+++ Page extract

As you might have noticed, I just placed a couple of brand new recipes up on the blog under the asian category:

This was motivated by dinner last night with our good friends and fellow foodies Bryan and Samantha.  Bryan is my go to guy on all things Thai and Vietnamese as well as some other Asian foods.  He and I often compare notes on Asian food from Indian to Southeast Asain.  But I defer to him in Thai and Vietnamese cooking.  And so last night, for the first time in memory, I was the sous chef in my own kitchen as we hammered out the two recipes I posted above plus jasmine rice and a killer Red Thai Curry that Bryan has developed over time.  I mean Thai Spicy Delicious all the way and despite the many beers and scarfing the Fresh Rolls as they were finished, I still managed to put back a portion of his awesome curry.  Kuddos Bryan.  BTW I am trying to get him to begin blogging and will connect everyone if he does.

But on to curries.  Although my primary motivator is to consume the local fares, my world food interest comes from a profound interest in the history and culture of both the regions, countries and food items that I eat. 

Curry is an interesting word.  Here is a link to a brief overview of the word itself:

Found in many cuisines, it really is generic for a spice blend of South Asian spices.  Although most people think of Indian food when they think of curry, it can be found throughout Asian cuisine in various forms and is even called the national dish of England.  An interesting fact: over 2 Million Britons eat in Indian restaurants every week!  Holy Fish And Naan Bread Batman!  I guess imperialism had a reverse effect in Jolly England.

As to Thai Currys, they are distinct in their use of Thai Chilis and local ingredients found in Thailand.  Either you love them or you hate them is what I have found in talking with people.  Unfortunately, with the heavy spice levels common in Thai Food and the use of ingredients like coconut milk and other Non-Western traditional ingredients, I believe people often judge the whole cuisine by the first one or two dishes they try.  If they like those, they will continue to explore Thai food, if not, they give up before they find something they like.  I posted a couple delicious, non-spicy and fairly easy to relate to items so that people may get a good first impression.  Hopefully it will encourage more exploration, as I find Thai food to be as interesting and diverse as Indian food. 

When I was new to world food, I happened upon a Thai restaurant near my home in Miami.  Ignorantly assuming it would be similar to Chinese greasy spoons, I went in to try it out.  This particular restaurant also had a sushi bar which was a new favorite of mine, but I was not feeling for sushi that day.  It was a cold day and I asked for a savory soup to warm me up.  The waiter recommended I try Tom Kha Gai(Chicken with coconut and ginger soup).  I was absolutely blown away by the rich savory sweet and aromatic aspects of this dish.  In fact in retrospect, although I was going to culinary school at the time, this may be the first time I was completely blown away by a recipe.  I have learned to make my own version now and will post the recipe up here soon.

++++++
+++ Raw records

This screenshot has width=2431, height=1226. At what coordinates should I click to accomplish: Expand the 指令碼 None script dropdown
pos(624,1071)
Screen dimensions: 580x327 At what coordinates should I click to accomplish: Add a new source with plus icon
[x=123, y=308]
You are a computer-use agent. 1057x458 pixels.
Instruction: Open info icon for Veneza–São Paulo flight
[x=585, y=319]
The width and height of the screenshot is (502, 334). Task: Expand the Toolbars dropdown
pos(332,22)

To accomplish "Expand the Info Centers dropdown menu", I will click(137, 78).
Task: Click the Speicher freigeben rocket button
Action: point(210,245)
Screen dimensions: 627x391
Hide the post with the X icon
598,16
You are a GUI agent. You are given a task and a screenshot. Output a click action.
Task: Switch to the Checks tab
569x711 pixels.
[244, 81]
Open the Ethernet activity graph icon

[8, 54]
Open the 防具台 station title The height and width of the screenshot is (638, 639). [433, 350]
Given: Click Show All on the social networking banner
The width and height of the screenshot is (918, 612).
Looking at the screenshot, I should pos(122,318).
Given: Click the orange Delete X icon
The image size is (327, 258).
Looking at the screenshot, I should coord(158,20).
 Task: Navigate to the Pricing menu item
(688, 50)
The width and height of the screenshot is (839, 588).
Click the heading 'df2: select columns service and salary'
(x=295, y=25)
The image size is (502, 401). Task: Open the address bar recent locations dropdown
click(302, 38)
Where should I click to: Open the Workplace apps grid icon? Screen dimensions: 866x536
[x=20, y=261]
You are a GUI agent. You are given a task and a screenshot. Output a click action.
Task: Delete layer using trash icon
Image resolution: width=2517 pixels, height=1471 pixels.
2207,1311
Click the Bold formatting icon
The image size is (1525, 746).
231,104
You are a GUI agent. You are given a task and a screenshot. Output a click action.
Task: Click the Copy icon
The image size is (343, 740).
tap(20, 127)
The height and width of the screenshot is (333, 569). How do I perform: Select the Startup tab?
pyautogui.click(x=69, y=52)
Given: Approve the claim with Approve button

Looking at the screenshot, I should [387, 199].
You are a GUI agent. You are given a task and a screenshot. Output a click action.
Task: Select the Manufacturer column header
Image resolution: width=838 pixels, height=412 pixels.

++++++

= Directives =
1: Reproduce the part of the curry blog post that opens with the words containing "Found in many" and closes with "in Jolly England.".
2: In the curry blog post, which soup did the waiter at the Thai restaurant in Miami recommend?
Use only the curry blog post, not the items, to respond.

= Task-by-task results =
1:
Found in many cuisines, it really is generic for a spice blend of South Asian spices.  Although most people think of Indian food when they think of curry, it can be found throughout Asian cuisine in various forms and is even called the national dish of England.  An interesting fact: over 2 Million Britons eat in Indian restaurants every week!  Holy Fish And Naan Bread Batman!  I guess imperialism had a reverse effect in Jolly England.

2: Tom Kha Gai (chicken with coconut and ginger soup).